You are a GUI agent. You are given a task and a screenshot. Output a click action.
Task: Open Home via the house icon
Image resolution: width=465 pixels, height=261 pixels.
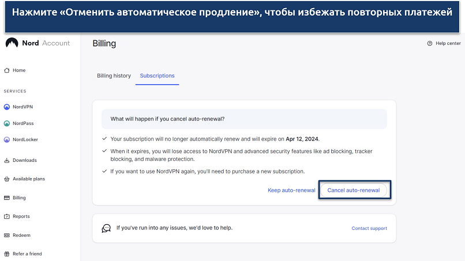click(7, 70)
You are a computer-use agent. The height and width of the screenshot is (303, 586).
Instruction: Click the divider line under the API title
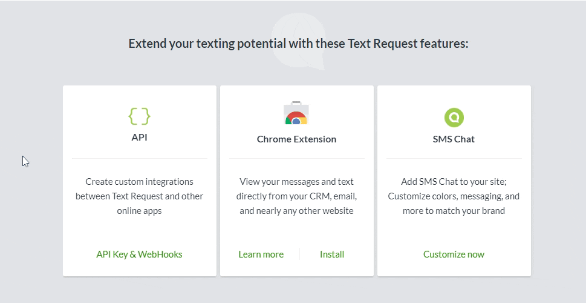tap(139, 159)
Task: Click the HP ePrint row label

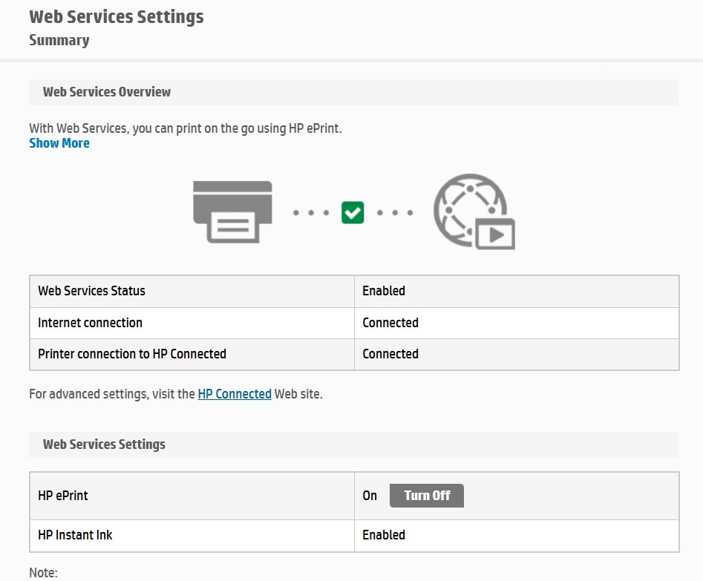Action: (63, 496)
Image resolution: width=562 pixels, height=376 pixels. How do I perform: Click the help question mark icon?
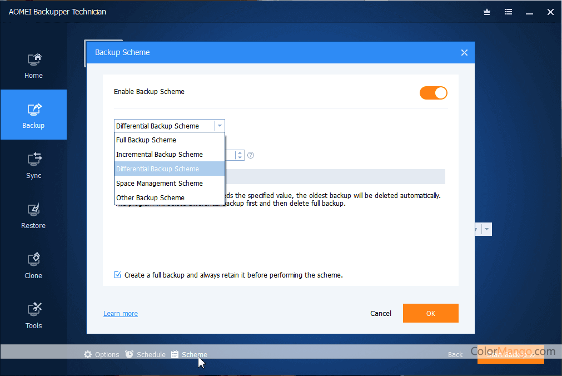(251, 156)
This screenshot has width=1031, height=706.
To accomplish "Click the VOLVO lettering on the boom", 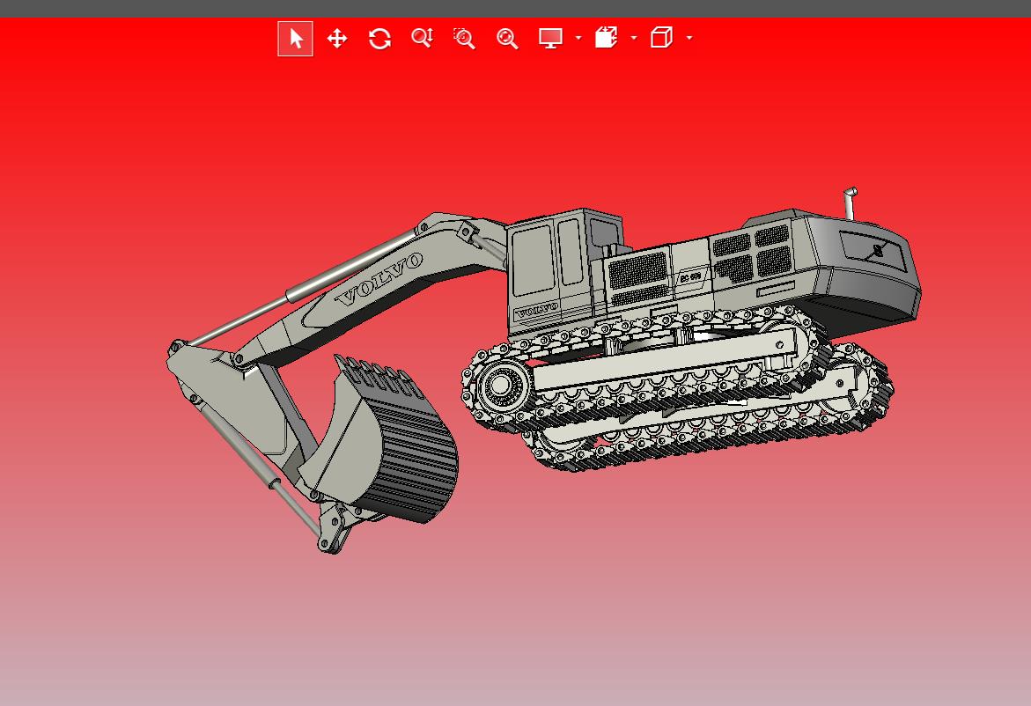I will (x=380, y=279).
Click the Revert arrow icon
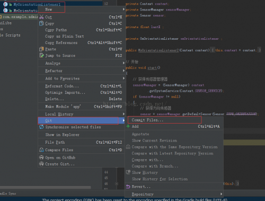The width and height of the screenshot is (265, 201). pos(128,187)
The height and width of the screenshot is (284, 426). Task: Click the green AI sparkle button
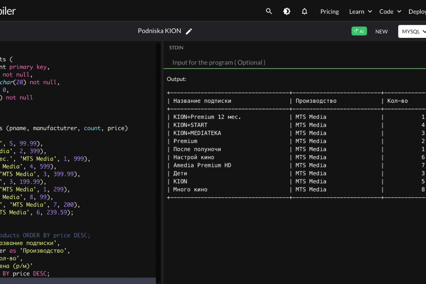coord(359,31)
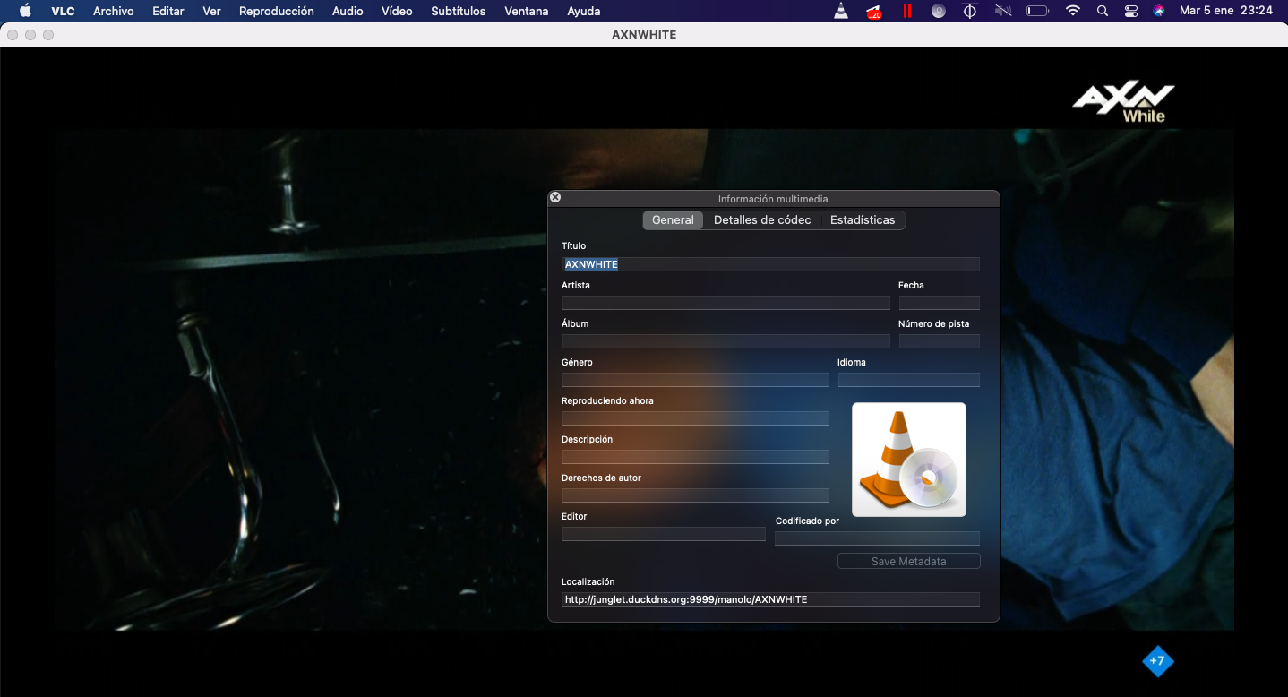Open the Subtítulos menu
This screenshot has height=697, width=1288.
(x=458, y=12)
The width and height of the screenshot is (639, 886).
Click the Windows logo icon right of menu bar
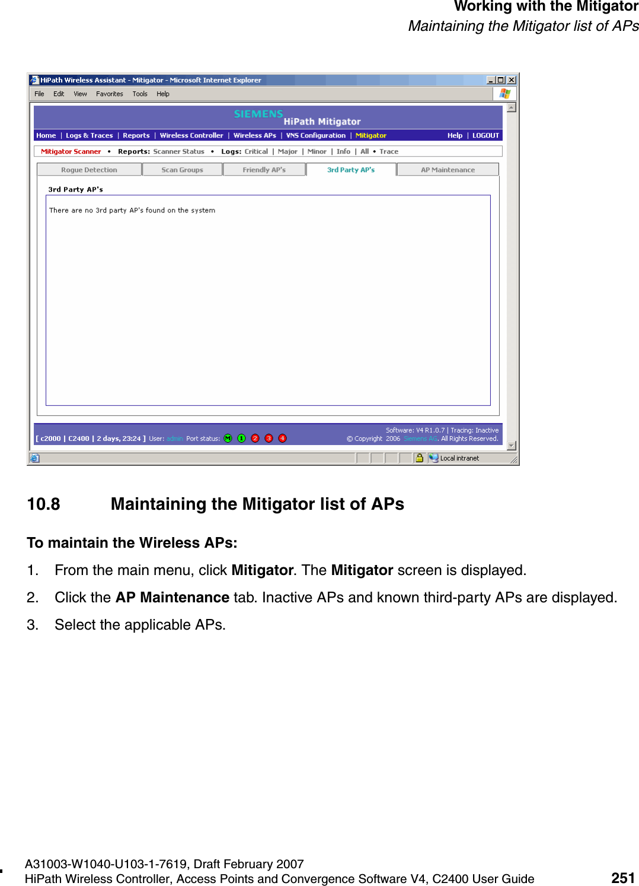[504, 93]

━━━

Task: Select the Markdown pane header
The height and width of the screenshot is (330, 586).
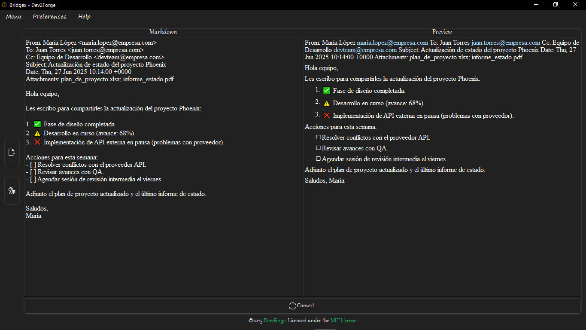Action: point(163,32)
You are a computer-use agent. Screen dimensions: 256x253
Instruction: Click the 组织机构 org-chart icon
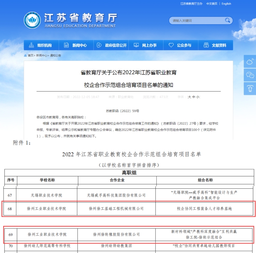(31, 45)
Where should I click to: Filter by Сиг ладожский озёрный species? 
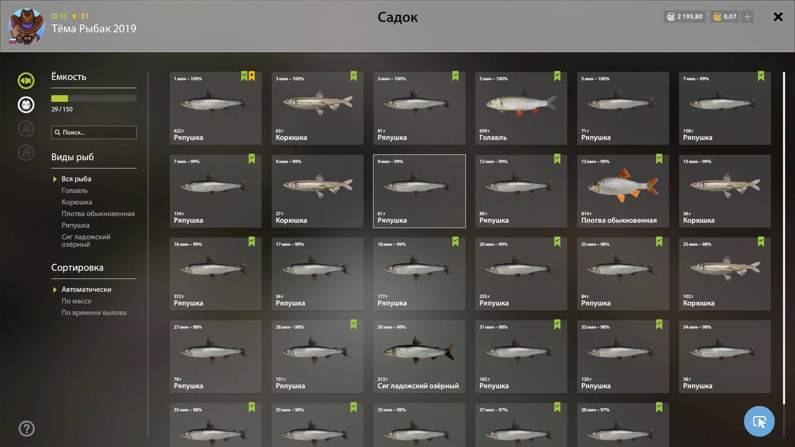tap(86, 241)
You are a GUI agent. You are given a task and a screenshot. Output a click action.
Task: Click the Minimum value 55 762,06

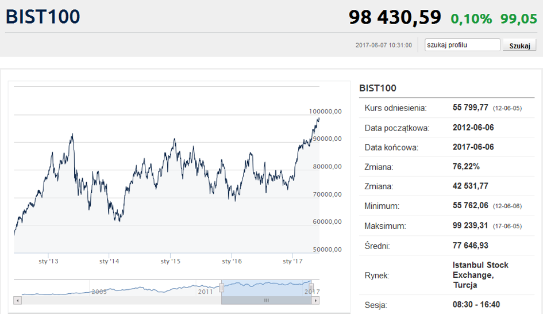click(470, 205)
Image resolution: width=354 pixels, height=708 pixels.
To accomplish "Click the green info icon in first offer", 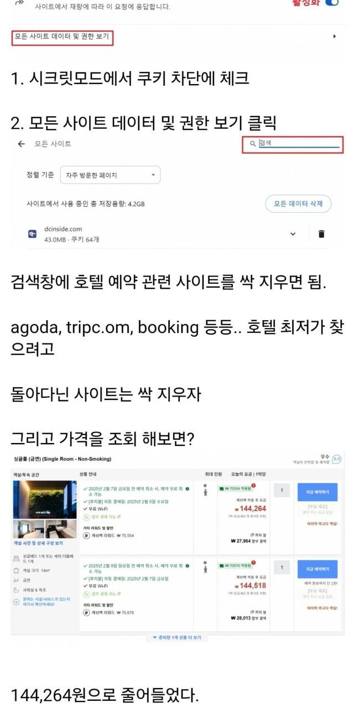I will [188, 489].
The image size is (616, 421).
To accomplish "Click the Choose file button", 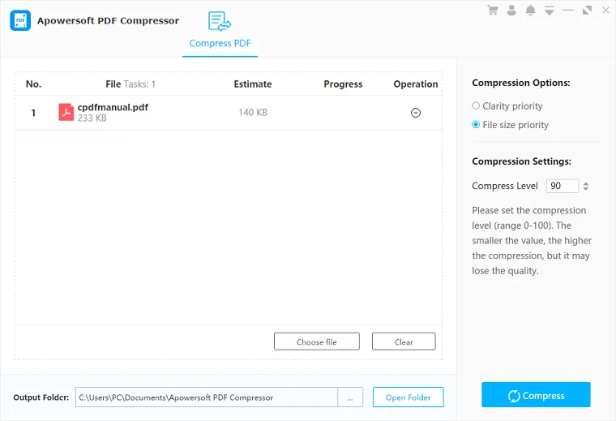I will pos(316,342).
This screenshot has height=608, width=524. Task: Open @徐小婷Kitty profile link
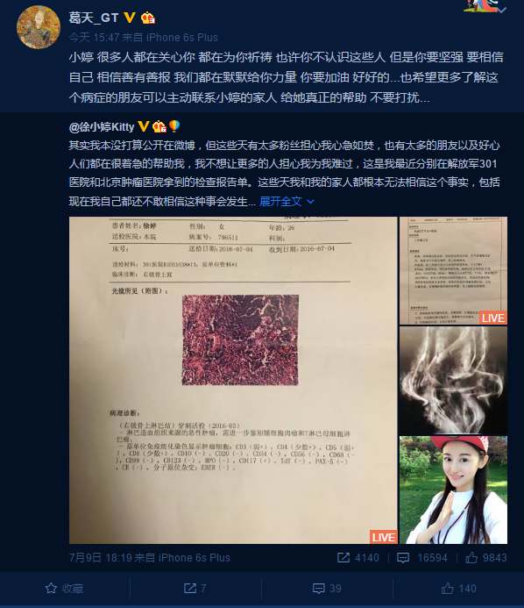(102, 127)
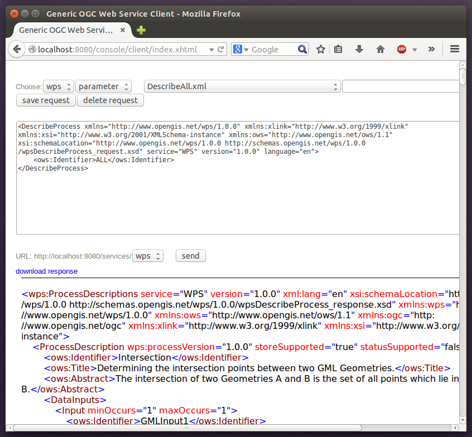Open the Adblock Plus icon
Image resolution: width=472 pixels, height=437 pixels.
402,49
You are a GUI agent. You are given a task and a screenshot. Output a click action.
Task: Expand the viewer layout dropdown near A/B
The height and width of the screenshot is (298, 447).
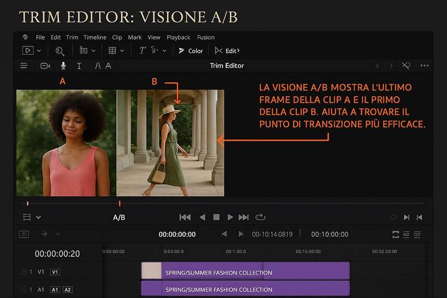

━━━

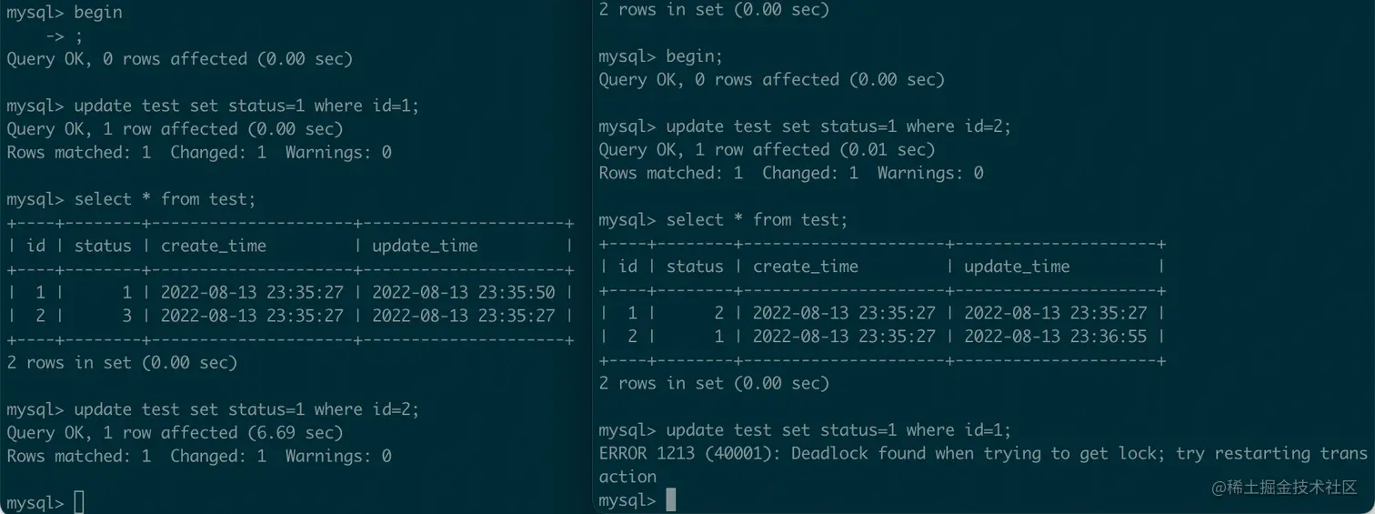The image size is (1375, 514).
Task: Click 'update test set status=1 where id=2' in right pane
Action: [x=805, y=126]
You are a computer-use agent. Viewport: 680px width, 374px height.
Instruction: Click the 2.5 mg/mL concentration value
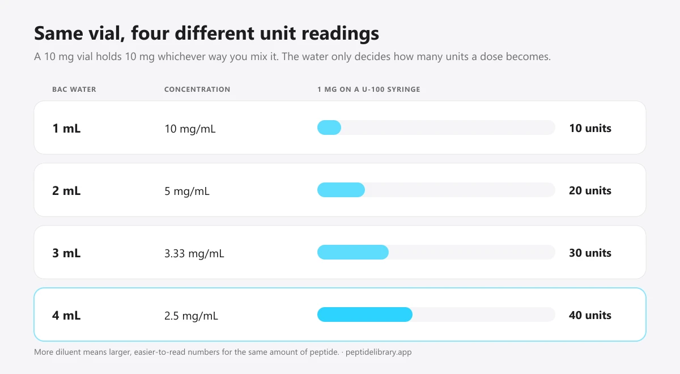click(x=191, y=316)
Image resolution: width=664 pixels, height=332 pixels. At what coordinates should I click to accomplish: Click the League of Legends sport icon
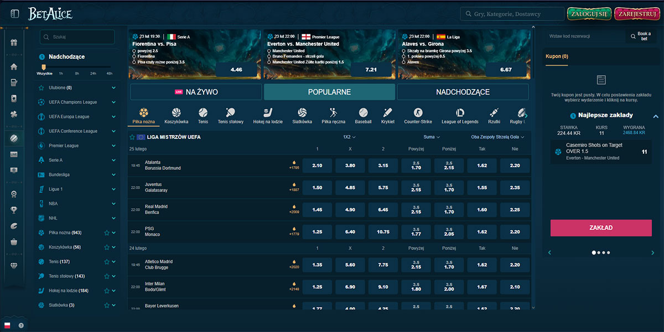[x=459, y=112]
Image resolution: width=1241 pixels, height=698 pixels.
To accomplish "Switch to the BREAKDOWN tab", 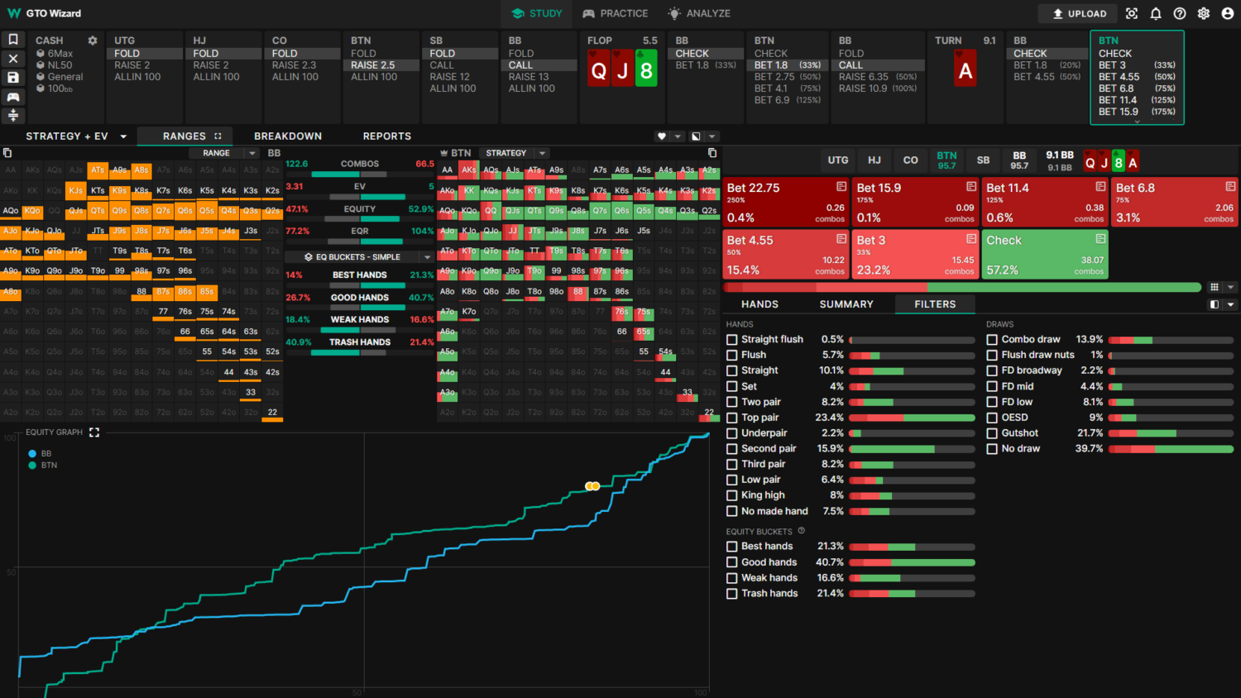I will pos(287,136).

━━━

● **What to do**:
Bring together every line in the entries that holds the string "computer".

● **Completed exercise**:
You are a computer-use agent. The height and width of the screenshot is (303, 586).
You are a computer-use agent. Screen dimensions: 256x253
You are a computer-use agent. Viewport: 680px width, 374px height.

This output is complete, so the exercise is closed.